A key question is which party Germany's next finance minister comes from. In their election campaign, the Greens have called for the debt rules to be revised so that in the future they support rather than hinder public investment. The FDP, however, wants to reinstate the Maastricht Treaty rules exactly as they were and ensure they are more strictly enforced than before.

This demand is unlikely to gain traction at the EU level because too many countries would still be breaking the rules for years to come. There is already a consensus that they should be reformed; what is still at stake is how far these reforms should go.

Mario Draghi on stage in Bologna

Prime Minister Mario Draghi at an event in Bologna, Italy — Photo: Brancolini/ROPI/ZUMA

Time for Draghi to step up?

Despite its clear stance on the issue, Paris hasn't yet gone on the offensive. That having been said, starting in January, France will take over the presidency of the EU Council for a period that will coincide with its presidential election campaign. And it's likely that Macron's main rival, right-wing populist Marine Le Pen, will put the reforms front and center, especially since she has long argued against Germany and in favor of more freedom.

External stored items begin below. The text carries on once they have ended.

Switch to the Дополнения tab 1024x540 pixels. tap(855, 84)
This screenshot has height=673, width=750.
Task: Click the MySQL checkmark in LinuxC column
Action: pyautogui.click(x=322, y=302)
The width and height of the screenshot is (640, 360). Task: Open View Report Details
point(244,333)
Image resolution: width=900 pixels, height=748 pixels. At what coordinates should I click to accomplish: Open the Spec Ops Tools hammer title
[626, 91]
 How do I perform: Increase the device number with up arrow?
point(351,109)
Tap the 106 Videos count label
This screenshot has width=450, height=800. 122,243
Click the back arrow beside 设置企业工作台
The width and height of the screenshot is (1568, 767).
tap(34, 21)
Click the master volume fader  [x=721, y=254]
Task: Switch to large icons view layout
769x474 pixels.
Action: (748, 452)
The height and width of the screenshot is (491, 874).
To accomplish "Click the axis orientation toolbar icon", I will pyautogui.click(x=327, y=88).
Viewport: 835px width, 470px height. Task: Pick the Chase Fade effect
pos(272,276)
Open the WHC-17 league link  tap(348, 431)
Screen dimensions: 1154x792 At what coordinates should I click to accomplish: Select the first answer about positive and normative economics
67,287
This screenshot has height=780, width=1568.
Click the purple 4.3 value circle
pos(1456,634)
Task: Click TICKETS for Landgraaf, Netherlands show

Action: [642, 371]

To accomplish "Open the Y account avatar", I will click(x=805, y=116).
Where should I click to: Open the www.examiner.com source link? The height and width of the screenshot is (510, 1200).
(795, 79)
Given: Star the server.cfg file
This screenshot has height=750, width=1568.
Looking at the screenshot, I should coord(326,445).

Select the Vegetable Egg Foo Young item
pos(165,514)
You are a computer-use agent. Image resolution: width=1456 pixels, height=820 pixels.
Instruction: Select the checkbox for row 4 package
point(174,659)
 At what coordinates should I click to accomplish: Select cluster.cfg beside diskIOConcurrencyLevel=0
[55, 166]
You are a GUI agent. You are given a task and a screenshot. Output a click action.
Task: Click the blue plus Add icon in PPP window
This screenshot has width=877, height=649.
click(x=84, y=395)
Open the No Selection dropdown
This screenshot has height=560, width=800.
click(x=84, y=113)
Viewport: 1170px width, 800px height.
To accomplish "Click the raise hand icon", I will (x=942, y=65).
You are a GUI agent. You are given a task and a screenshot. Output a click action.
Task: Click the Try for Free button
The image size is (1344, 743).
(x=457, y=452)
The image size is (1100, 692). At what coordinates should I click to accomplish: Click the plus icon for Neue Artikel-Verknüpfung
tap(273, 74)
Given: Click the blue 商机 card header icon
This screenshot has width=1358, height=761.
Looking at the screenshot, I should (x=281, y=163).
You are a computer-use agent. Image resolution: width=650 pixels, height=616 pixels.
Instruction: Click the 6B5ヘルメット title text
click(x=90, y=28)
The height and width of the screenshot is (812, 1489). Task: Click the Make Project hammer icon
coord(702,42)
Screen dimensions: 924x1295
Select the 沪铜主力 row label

Rome is putting its faith in the negotiating skills of Prime Minister Mario Draghi, a former head of the European Central Bank. Draghi is a respected EU finance expert at the debating table and can be of great service to Italy precisely at a moment when Merkel's departure may see Germany represented by a politician with less experience at these kinds of drawn-out summits, where discussions go on long into the night.

The Stability and Growth pact may survive unscathed.

Regardless of how heated the debates turn out to be, the Stability and Growth Pact may well survive the conflict unscathed, as its symbolic value may make revising the agreement itself practically impossible. Instead, the aim will be to rewrite the rules that govern how the Pact should be interpreted: regulations, in other words, about how the deficit and national debt should be calculated.

One possible change would be to allow future borrowing for environmental investments to be discounted. France is not alone in calling for that. European Commissioner for Economy Paolo Gentiloni has also added his voice.

The European Commission is assuming that the debate may drag on for some time. The rules — set aside during the pandemic — are supposed to come into force again at the start of 2023.

The Commission is already preparing for the possibility that they could be reactivated without any reforms. They are investigating how the flexibility that has already been built into the debt laws could be used to ensure that a large swathe of eurozone countries don't automatically find themselves contravening them, representatives explained.

The Commission will present its recommendations for reforms, which will serve as a basis for the countries' negotiations, in December. By that point, the results of the German elections will be known, as well as possibly the coalition negotiations. And we might have a clearer idea of how intense the fight over Europe's debt rules could become — and whether the hopes of the southern countries could become reality.